Los Rayón le pidieron, a su medre María Josefa Rafaela López, conservar la vida de su hermano y canjearlo por prisioneros que tenían; Aguirre, oficial realista, le ofreció a Rafaela el perdón de su hijo a cambio de mediar con los restantes y que depusieran las armas, además de entregar de la fortaleza. Rafaela sintió el ofrecimiento como una afrenta. Se dice que expresó: “¡Prefiero un hijo muerto que traicionar a la Patria…!” (¿?)

 

Una de las ciudades o pueblos de nuestro estado de Michoacán es Tlalpujahua, la joya del oriente del Paraíso michoacano.
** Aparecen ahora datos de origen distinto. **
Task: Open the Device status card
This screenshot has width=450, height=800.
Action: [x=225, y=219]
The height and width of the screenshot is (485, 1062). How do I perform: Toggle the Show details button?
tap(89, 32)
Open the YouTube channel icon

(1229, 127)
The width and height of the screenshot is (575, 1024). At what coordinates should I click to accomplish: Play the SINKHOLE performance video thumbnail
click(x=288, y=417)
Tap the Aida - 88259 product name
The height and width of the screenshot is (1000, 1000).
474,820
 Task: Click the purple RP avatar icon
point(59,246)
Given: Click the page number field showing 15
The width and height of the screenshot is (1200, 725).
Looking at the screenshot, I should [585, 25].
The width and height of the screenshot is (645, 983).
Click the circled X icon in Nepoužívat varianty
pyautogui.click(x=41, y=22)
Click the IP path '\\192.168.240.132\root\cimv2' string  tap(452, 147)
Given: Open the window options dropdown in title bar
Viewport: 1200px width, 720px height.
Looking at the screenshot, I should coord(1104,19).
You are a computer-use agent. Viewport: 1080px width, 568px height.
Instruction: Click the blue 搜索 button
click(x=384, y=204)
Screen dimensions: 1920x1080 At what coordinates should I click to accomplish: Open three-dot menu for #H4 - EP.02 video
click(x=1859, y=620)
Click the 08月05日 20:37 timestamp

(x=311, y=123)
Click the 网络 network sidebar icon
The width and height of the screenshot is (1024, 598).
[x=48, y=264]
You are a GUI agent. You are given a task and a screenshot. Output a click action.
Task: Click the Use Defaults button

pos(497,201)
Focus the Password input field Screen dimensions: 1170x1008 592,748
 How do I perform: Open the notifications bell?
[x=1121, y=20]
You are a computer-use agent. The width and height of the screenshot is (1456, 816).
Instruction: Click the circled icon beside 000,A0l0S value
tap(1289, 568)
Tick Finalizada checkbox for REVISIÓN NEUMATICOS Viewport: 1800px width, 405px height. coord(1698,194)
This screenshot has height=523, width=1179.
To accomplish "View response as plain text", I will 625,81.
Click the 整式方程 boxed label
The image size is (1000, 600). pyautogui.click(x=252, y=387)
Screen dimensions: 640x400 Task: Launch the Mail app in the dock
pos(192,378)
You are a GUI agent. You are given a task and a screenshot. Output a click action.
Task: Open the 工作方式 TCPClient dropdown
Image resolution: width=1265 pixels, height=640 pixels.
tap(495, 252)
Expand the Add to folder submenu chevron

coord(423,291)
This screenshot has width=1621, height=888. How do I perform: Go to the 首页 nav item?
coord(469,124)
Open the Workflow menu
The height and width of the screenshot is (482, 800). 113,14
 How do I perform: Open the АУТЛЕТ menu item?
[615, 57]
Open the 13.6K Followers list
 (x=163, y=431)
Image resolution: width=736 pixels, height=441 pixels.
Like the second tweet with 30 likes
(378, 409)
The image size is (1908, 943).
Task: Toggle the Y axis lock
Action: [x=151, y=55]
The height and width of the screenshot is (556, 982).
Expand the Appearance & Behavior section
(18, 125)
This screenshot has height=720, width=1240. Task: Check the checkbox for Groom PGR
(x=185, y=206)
Pueblo minero, pueblo de belleza colonial, artísticamente de cantera, artísticamente de simetría y de encanto, enteramente de Historia, sobre todo de la Independencia, por los hermanos López Rayón que nos dio.  En ese lugar y en medio de esa hermosura se realizó 22 de este mes de marzo la junta de los cronistas de Michoacán.

Se presentó al libro: “La Evolución de la Comarca Histórica en México”, el caso de Ucareo, de la época prehispánica al ocaso del municipio. Lo presentaron los mismos autores Tzutzuqui Heredia Pacheco y Ramón Alonso Pérez Escutia. Después, el Lic. Ricardo Emmanuel Estrada habló extensamente de los hermanos López Rayón, sobre todo de Ramón Rayón o López Rayón, fortificador, insurgente. Luchó porque la guerra de Independencia fuera una guerra ordenada y certera. Y no descansó hasta verla hecha realidad y consumada.

Todavía está ahí Tlalpujahua, con sus minas, con sus vestigios históricos, con su cantera rosa y con su arquitectura hermosa y subyugante. Todavía su gente de hoy ofrece calidez y da la bienvenida a quienes busquen Historia, hermosura, recuerdos y la misma verdad.